Ideally, a VM from which memory has been reclaimed should perform as if it had been configured with less memory. ESX Server uses a ballooning technique to achieve such predictable performance by coaxing the guest OS into cooperating with it when possible. This process is depicted in Figure 1.
Figure 1: Ballooning. ESX Server controls a balloon module running within the guest, directing it to allocate guest pages and pin them in ``physical'' memory. The machine pages backing this memory can then be reclaimed by ESX Server. Inflating the balloon increases memory pressure, forcing the guest OS to invoke its own memory management algorithms. The guest OS may page out to its virtual disk when memory is scarce. Deflating the balloon decreases pressure, freeing guest memory. |
A small balloon module is loaded into the guest OS as a pseudo-device driver or kernel service. It has no external interface within the guest, and communicates with ESX Server via a private channel. When the server wants to reclaim memory, it instructs the driver to ``inflate'' by allocating pinned physical pages within the VM, using appropriate native interfaces. Similarly, the server may ``deflate'' the balloon by instructing it to deallocate previously-allocated pages.
Inflating the balloon increases memory pressure in the guest OS, causing it to invoke its own native memory management algorithms. When memory is plentiful, the guest OS will return memory from its free list. When memory is scarce, it must reclaim space to satisfy the driver allocation request. The guest OS decides which particular pages to reclaim and, if necessary, pages them out to its own virtual disk. The balloon driver communicates the physical page number for each allocated page to ESX Server, which may then reclaim the corresponding machine page. Deflating the balloon frees up memory for general use within the guest OS.

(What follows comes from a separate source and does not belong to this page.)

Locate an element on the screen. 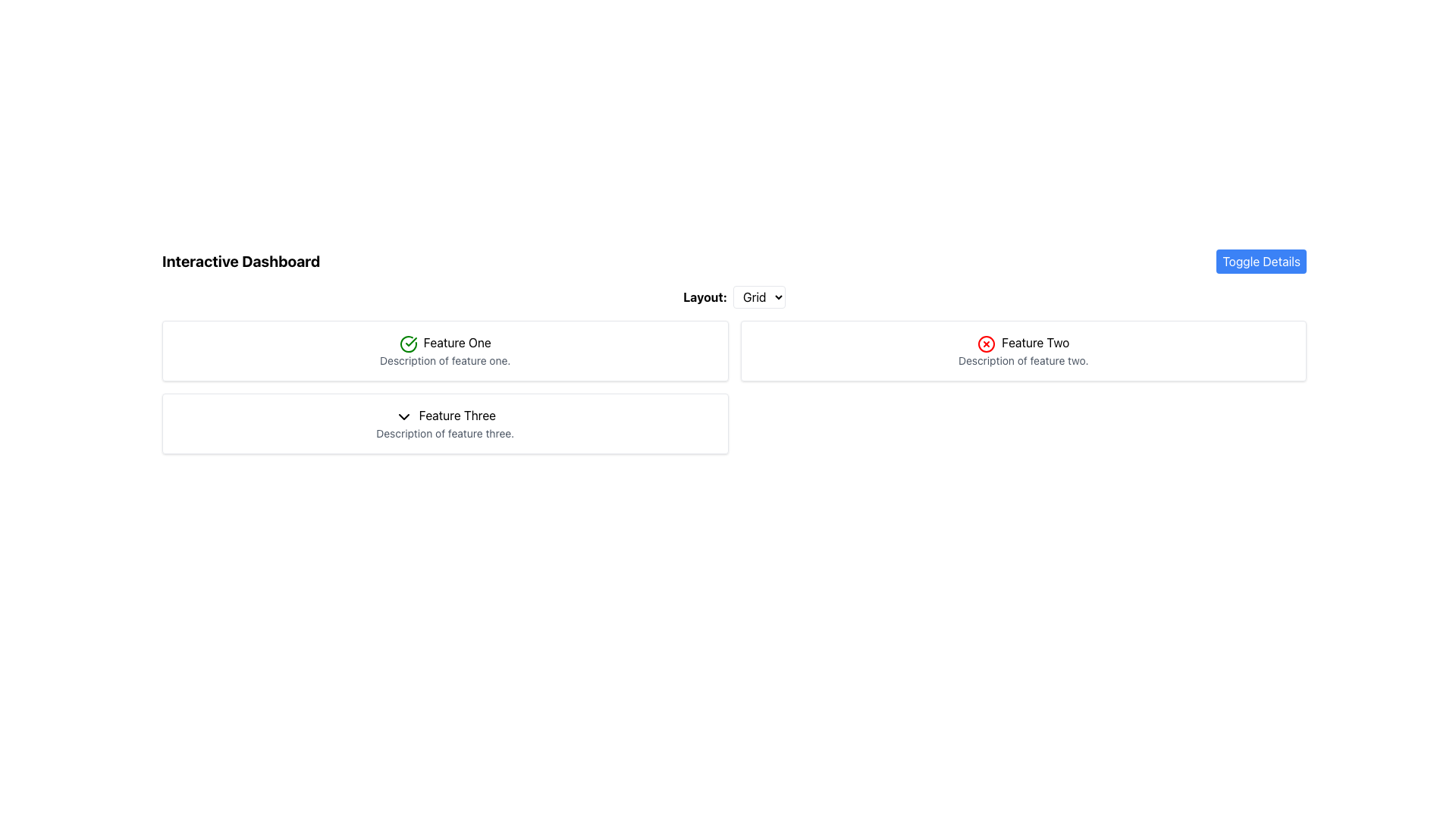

Although a guest OS should not touch any physical memory it allocates to a driver, ESX Server does not depend on this property for correctness. When a guest PPN is ballooned, the system annotates its pmap entry and deallocates the associated MPN. Any subsequent attempt to access the PPN will generate a fault that is handled by the server; this situation is rare, and most likely the result of complete guest failure, such as a reboot or crash. The server effectively ``pops'' the balloon, so that the next interaction with (any instance of) the guest driver will first reset its state. The fault is then handled by allocating a new MPN to back the PPN, just as if the page was touched for the first time.2
Our balloon drivers for the Linux, FreeBSD, and Windows operating systems poll the server once per second to obtain a target balloon size, and they limit their allocation rates adaptively to avoid stressing the guest OS. Standard kernel interfaces are used to allocate physical pages, such as get_free_page() in Linux, and MmAllocatePagesForMdl() or MmProbeAndLockPages() in Windows.

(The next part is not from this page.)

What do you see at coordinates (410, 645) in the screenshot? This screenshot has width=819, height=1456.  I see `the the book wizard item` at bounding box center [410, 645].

Future guest OS support for hot-pluggable memory cards would enable an additional form of coarse-grained ballooning. Virtual memory cards could be inserted into or removed from a VM in order to rapidly adjust its physical memory size.
Figure 2: Balloon Performance. Throughput of single Linux VM running dbench with 40 clients. The black bars plot the performance when the VM is configured with main memory sizes ranging from 128 MB to 256 MB. The gray bars plot the performance of the same VM configured with 256 MB, ballooned down to the specified size. |
To demonstrate the effectiveness of ballooning, we used the synthetic dbench benchmark [28] to simulate fileserver performance under load from 40 clients. This workload benefits significantly from additional memory, since a larger buffer cache can absorb more disk traffic. For this experiment, ESX Server was running on a dual-processor Dell Precision 420, configured to execute one VM running Red Hat Linux 7.2 on a single 800 MHz Pentium III CPU.
Figure 2 presents dbench throughput as a function of VM size, using the average of three consecutive runs for each data point. The ballooned VM tracks non-ballooned performance closely, with an observed overhead ranging from 4.4% at 128 MB (128 MB balloon) down to 1.4% at 224 MB (32 MB balloon). This overhead is primarily due to guest OS data structures that are sized based on the amount of ``physical'' memory; the Linux kernel uses more space in a 256 MB system than in a 128 MB system. Thus, a 256 MB VM ballooned down to 128 MB has slightly less free space than a VM configured with exactly 128 MB.
Despite its advantages, ballooning does have limitations. The balloon driver may be uninstalled, disabled explicitly, unavailable while a guest OS is booting, or temporarily unable to reclaim memory quickly enough to satisfy current system demands. Also, upper bounds on reasonable balloon sizes may be imposed by various guest OS limitations.